Hamilton Standard, A Division of United Technologies Corporation

Paper No. 98-GT-155, pp. V005T15A011; 8 pages
  • ASME 1998 International Gas Turbine and Aeroengine Congress and Exhibition
  • Volume 5: Manufacturing Materials and Metallurgy; Ceramics; Structures and Dynamics; Controls, Diagnostics and Instrumentation; Education
  • Stockholm, Sweden, June 2–5, 1998
  • Conference Sponsors: International Gas Turbine Institute
  • ISBN: 978-0-7918-7866-8
  • Copyright © 1998 by ASME


Fault Detection and Accommodation Logic easily occupies at least fifty percent of the real time embedded software application program in the contemporary Full Authority Digital Electronic Engine Control (FADEC). Indeed, if a layman were to look at the logic distribution in a FADEC he might think the main purpose of the FADEC was to detect failures! This, of course, is not the case. It is true, however, that real world applications must be programmed to deal with the inevitable fact that system failures will occur. The success of the application program then depends not only on how well it controls the engine, but how well it detects, isolates and accommodates failures. In other words, the fault tolerance of an application is just as important as the robustness of the control algorithms.

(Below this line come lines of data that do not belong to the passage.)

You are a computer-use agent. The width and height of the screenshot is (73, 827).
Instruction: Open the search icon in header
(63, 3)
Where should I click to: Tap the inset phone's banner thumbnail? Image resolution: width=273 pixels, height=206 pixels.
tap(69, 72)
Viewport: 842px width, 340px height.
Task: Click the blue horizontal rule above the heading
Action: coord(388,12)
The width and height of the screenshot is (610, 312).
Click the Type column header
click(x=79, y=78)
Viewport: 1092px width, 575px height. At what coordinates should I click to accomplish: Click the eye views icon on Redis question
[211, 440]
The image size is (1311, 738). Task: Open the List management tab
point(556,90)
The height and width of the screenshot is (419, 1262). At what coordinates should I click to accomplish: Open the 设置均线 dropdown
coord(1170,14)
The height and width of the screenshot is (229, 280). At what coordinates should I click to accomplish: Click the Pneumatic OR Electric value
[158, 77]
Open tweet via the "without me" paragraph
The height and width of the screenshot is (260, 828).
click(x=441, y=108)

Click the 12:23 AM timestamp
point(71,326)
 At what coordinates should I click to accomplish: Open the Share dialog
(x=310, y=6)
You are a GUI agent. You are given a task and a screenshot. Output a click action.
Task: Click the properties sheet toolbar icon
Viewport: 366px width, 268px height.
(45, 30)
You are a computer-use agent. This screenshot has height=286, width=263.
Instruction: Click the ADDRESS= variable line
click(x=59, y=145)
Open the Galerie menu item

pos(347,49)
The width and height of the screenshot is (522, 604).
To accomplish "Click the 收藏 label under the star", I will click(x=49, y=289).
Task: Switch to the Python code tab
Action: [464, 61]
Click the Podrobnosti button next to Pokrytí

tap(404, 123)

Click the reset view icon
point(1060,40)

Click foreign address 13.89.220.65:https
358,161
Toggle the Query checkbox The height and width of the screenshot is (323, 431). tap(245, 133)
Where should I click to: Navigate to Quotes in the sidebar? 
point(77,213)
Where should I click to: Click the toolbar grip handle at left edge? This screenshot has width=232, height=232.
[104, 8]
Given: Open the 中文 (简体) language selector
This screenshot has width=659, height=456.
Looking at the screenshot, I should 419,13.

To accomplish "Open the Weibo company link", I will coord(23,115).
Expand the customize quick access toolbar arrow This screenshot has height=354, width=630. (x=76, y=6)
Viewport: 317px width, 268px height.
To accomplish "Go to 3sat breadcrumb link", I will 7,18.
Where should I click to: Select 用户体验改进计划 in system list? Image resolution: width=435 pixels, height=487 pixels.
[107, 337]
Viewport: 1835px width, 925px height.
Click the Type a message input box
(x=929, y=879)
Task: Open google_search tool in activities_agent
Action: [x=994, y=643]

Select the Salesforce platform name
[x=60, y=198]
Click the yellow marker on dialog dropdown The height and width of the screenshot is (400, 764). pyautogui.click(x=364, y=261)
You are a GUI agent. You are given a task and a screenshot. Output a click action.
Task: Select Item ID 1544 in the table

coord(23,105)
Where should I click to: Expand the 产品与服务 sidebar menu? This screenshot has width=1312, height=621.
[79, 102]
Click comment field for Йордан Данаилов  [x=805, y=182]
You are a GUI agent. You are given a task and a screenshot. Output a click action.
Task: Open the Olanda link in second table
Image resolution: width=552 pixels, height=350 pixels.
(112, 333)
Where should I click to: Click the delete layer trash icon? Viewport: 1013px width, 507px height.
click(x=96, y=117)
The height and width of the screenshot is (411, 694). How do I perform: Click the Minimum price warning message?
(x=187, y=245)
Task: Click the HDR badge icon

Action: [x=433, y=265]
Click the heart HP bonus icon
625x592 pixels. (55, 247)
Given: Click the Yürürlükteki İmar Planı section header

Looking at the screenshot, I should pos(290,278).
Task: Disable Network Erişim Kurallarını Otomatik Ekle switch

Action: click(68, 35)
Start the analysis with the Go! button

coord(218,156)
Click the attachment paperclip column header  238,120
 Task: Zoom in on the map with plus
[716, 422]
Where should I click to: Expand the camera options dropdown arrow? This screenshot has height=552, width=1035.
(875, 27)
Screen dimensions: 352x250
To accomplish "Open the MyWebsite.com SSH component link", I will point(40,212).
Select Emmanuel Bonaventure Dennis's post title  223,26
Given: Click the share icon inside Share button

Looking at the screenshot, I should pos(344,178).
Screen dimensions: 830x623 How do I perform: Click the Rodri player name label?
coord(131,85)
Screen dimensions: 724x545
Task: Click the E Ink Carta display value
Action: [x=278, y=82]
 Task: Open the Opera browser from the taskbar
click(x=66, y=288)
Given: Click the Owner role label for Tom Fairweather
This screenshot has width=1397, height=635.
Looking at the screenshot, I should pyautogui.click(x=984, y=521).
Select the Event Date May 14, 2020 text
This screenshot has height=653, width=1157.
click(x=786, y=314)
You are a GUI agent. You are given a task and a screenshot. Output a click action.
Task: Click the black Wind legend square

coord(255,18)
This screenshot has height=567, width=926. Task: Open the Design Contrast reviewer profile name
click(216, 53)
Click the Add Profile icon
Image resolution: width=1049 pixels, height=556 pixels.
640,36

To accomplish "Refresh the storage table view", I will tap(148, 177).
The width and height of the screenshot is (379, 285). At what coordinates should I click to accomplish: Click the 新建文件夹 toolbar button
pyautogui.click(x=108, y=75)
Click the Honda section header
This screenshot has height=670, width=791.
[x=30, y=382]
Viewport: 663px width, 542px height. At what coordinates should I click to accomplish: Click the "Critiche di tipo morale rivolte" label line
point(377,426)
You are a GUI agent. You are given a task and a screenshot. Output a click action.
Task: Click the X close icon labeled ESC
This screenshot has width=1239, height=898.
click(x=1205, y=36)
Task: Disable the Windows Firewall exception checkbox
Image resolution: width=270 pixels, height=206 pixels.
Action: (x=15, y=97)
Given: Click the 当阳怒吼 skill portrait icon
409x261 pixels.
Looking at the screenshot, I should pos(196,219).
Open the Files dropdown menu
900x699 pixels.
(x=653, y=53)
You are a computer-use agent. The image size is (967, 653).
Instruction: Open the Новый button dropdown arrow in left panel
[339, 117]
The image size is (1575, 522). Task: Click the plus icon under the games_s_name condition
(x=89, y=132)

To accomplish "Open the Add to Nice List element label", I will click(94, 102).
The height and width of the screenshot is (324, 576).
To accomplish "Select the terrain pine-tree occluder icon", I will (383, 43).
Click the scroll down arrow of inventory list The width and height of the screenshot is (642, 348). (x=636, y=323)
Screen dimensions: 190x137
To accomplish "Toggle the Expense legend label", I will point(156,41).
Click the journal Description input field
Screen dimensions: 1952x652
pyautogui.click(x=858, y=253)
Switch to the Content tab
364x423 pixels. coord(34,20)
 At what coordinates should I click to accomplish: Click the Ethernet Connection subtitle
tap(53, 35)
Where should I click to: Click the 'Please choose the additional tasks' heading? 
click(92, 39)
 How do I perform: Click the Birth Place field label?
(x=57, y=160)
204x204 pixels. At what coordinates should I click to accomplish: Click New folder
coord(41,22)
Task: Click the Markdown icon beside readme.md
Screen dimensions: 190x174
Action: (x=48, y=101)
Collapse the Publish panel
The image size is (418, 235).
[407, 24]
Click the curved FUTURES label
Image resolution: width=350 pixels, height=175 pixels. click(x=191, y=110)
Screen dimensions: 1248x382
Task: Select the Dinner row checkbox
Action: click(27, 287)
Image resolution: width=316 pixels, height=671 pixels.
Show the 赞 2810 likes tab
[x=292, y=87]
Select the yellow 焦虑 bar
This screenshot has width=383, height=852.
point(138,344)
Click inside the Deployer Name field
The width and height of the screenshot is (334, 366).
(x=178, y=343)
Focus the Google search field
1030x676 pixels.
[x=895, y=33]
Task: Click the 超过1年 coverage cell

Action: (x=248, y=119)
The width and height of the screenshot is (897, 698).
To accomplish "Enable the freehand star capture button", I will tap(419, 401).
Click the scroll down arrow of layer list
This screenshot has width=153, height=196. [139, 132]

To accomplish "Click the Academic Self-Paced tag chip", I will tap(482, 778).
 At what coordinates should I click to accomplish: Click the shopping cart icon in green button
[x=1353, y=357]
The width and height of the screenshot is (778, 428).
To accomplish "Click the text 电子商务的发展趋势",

Over the past two decades many basic Fault Detection and Accommodation (FDA) techniques have been developed and have become commonplace in FADECs. These techniques have been developed in such a way as to maximize an application’s Built In Test (BIT) effectiveness for both “hard”, “soft”, and intermittent failures, while minimizing failure annunciation due to “false alarm” events. These techniques have been implemented in both hardware and software.

This paper will present and discuss these basic FDA techniques for input signals, output signals, processors, memory devices and communication devices. Many of the newer FDA techniques will also be discussed. An overview of the key components of FDA, and the established “norms” for effective FDA will be added for completeness. Since the structure of FDA is dependent upon system architecture, the system under consideration is chosen as the Dual-Channel Full Authority Digital Electronic Engine Control. This is the configuration that is most commonly used in commercial and military engine control applications.